バンテンにスルタン国が生まれ、巨大なパワーを擁してスマトラ島南部やカリマンタン島
西部にまで覇権を広げるほどに発展したのは、歴代スルタンが行ったコショウによる商業
戦略のたまものだった。だがスルタン国が生まれる前のヒンドゥ王国時代からバンテンの
地は、コショウを求める中国船がやって来る商港になっていた。バンテンがコショウの大
商港になったおかげで、コショウの買い付けを求める中国商人たちはインドまでの長い航
海を行なう必要がなくなったのだ。かれらはジャワ島西岸でその用を足すことができたの
だから。

するとインド商人たちも中国商人に売りたい品物をバンテンに持ってくるようになった。
インドまで来る中国船が減少すれば当然起こる反応だろう。

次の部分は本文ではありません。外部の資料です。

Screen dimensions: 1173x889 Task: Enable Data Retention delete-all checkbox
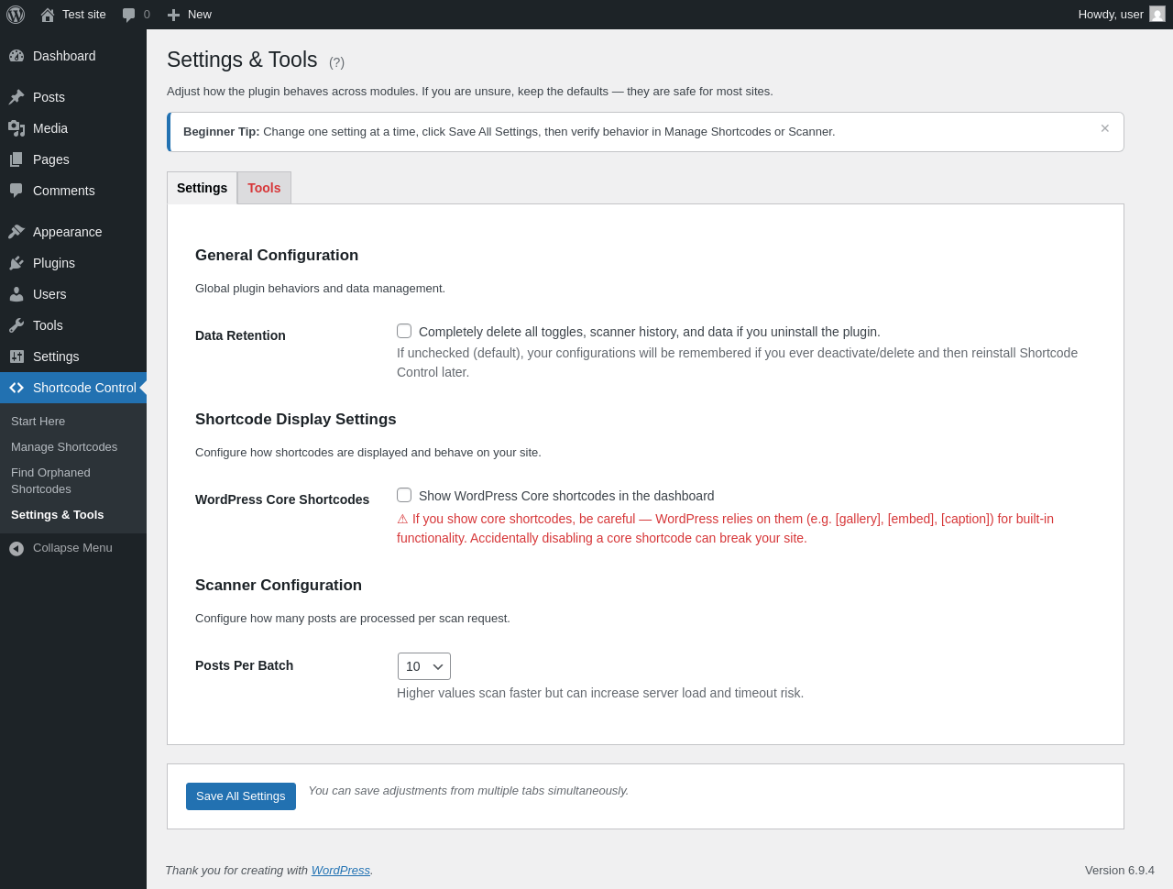[x=404, y=331]
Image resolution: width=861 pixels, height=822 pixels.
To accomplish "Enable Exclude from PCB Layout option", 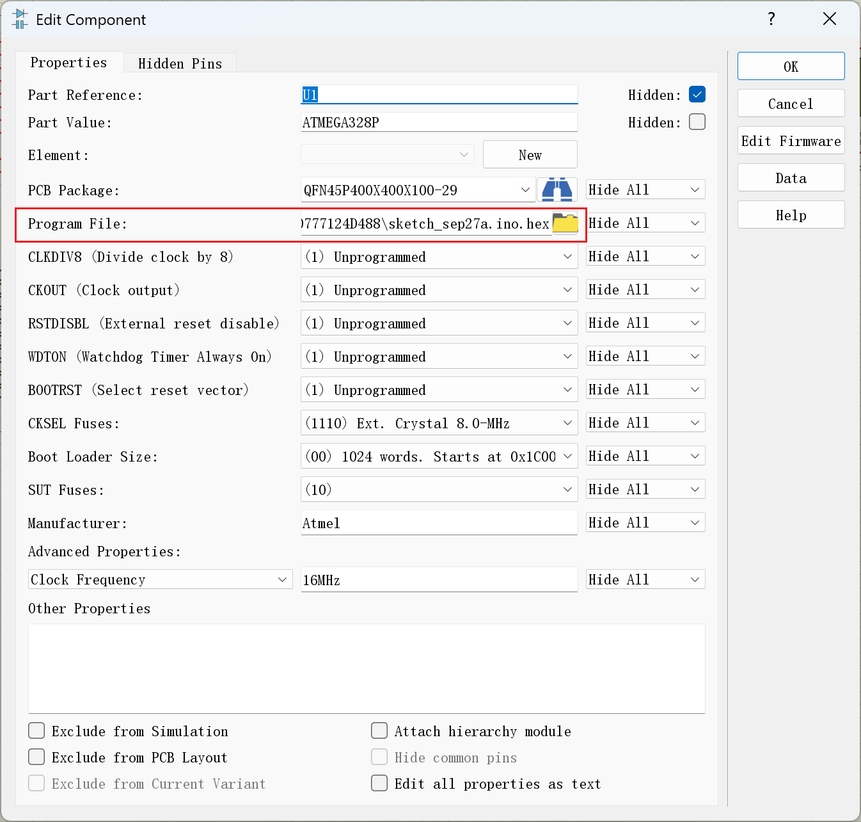I will coord(37,757).
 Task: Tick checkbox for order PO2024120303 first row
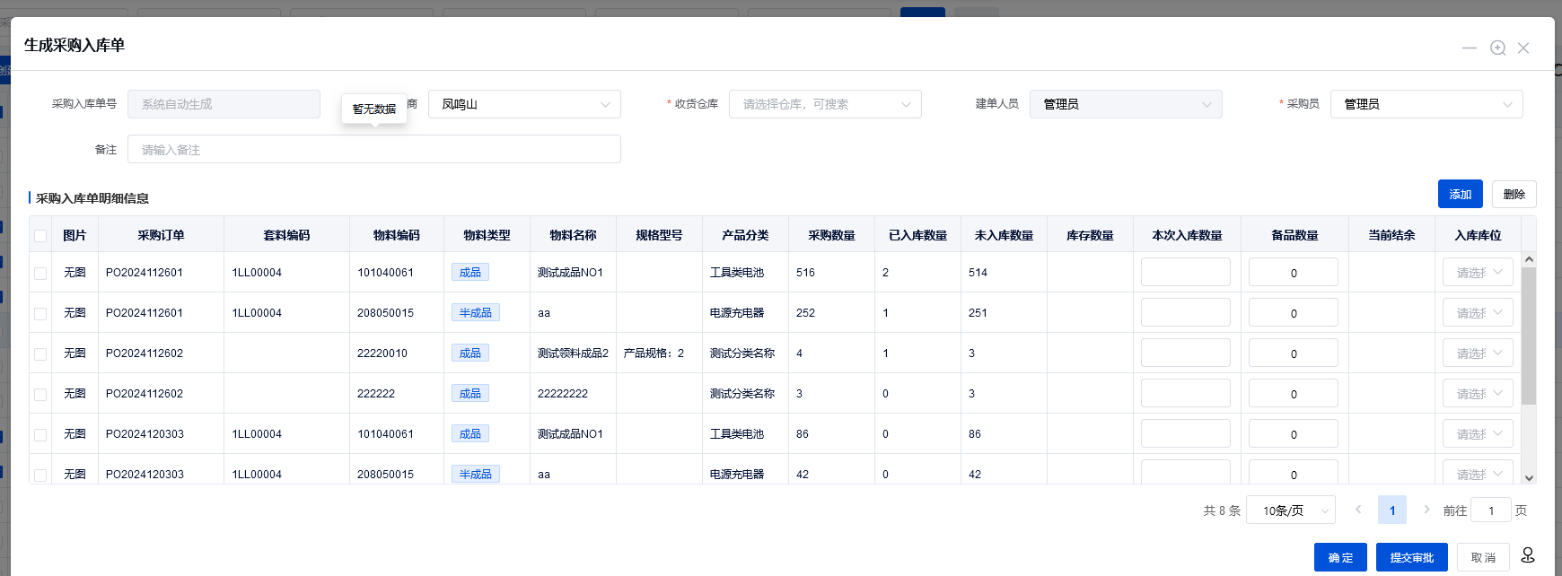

こうしてインドと中国を結ぶ
海上交通は豊かさを増して行ったにちがいない。バンテン港もそれに伴って栄えるように
なった。


バンテンにスルタン国が誕生したのは、マジャパヒッ領内に生まれた、ドゥマッを盟主に
するイスラム都市国家群のイスラム勢力拡張政策とポルトガル人の東南アジア到来が引き
起こした帰結だった。折しも、西ジャワを支配していたヒンドゥ王国パジャジャランの支
配下にあった商港バンテンでは、パジャジャランの支配に服する地元の王族の中にイスラ
ム化を目指す一派が現れてバンテンは完全な反イスラムの砦でなくなっていた。

パジャジャランの王宮はそのころ、領内のイスラム化を防ぐための諸活動、そしてまた中
部ジャワから来るイスラム軍との戦争に明け暮れててんやわんやの状況になっていた。反
イスラムのポルトガル人がマラカを奪取した後、パジャジャランはマラカに使節を派遣し
て反イスラム同盟締結を申し入れ、1522年にマラカからポルトガルの使節がパジャジ
ャランの王都を訪問して、通商と軍事同盟を根幹にする友好条約ができあがった。

ジャワ島北岸の有力商港をイスラム化してジャワ島に確固たる基盤を設ける方針を進めて
いたドゥマッのスルタン トレンゴノはパジャジャランとポルトガルの同盟を一刻も早く
粉砕する必要に迫られた。そのためには、ポルトガルの軍事基地が置かれることになった
バンテンとスンダクラパをイスラム軍が征服することが最善の対応になる。

1524年、スルタン トレンゴノはチルボンのスルタンであるスナン グヌンジャティと
合同でバンテン攻略軍を進発させた。総大将はスナンの息子であるマウラナ・ハサヌディ
ンだ。Bantenの語源だったと見られているWahantenの地には、内陸部寄りのワハンテンギ
ランと沿岸部のワハンテンプシシルに王宮があり、プシシルの方はマウラナ・ハサヌディ
ンの叔父にあたるアリア・スラジャヤが統治していた。ドゥマッ=チルボン連合軍が海か
ら進攻して来たとき、プシシルでは抵抗戦がまったく起こらなかったそうだ。

バンテンギランの王宮にはヒンドゥの王者を証明する聖器が置かれていて、そこの支配者
がパジャジャランの王宮と密接につながっていたことを示している。ところがワハンテン
ギランの王宮にもイスラム化したパジャジャランの重臣が数人いて、マウラナ・ハサヌデ
ィンの軍勢に肩入れをし、ヒンドゥ統治者はあっさりと打ち負かされてしまった。